Interoperability standard in the process industry

The ISO 15926 is an interoperability standard in the process industry. ISO 15926 includes the Work in Progress (WIP) database. WIP is available online and includes technical class descriptions of all the main equipment items, pipe, instruments, buildings, activities and anything else used in engineering, constructing, procuring, operating and maintaining process facilities.

== Description ==

The ISO 15926 Reference Data Library contains the approved core library set and the Object Information Models (e.g. product models), but is expanded with proposed classes and proposed model extensions.

== Work process ==
To expand the set, a user must be certified. This is to keep the Reference Data Library in a certain structure, and directly usable for all the various connected projects.
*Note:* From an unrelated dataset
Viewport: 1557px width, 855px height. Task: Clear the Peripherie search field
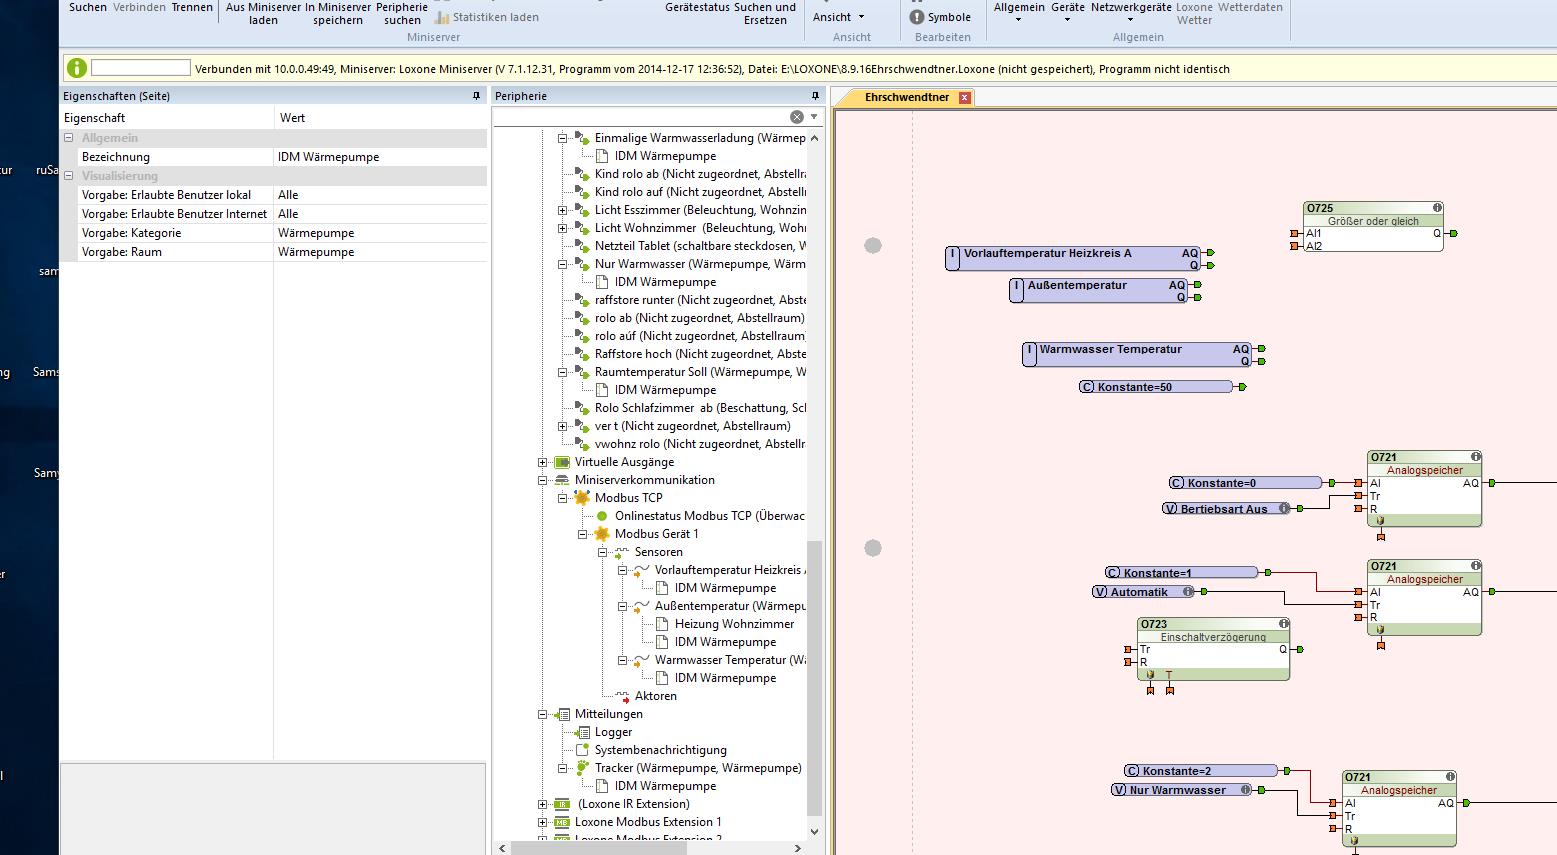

When a new item is submitted by a certified user, it can be used immediately, and it will also enter an approval cycle performed by modeling and domain matter experts. In this cycle the new item can reach a higher status of approval; up until ISO certification.

== History ==
In order to create the WIP, the builders needed to have the content, the infrastructure and the tools.

- The content was created originally by many companies, starting around 1992. At some point it was divided up into Reference Data Libraries called STEPlib (of USPI) and PClib (of POSC Caesar Association). In 2005-2006, these libraries were merged again into the present content. About 10,000 classes are now (2007) ISO certified. That set is called the core library. In the near future the content will be expanded by the POSC Caesar IDS project, with new classes and with Object Information Models.
- The infrastructure is created by the POSC Caesar Association RDS (Reference Data System) project. It consists of Express-native and SQL Server databases which can be opened through multiple web-enabled screens. Some screens are targeted for engineers and some for modelers. In 2007 and 2008 it will be in operation with 24/7 access. This infrastructure will be kept as a test to gain experience with the procedures and operations. In the future ISO Maintenance Agency will take over the content and it may be brought into a different infrastructure, using the gained experience.
- The tools are created by the POSC Caesar RDS project and the FIATECH ADI project.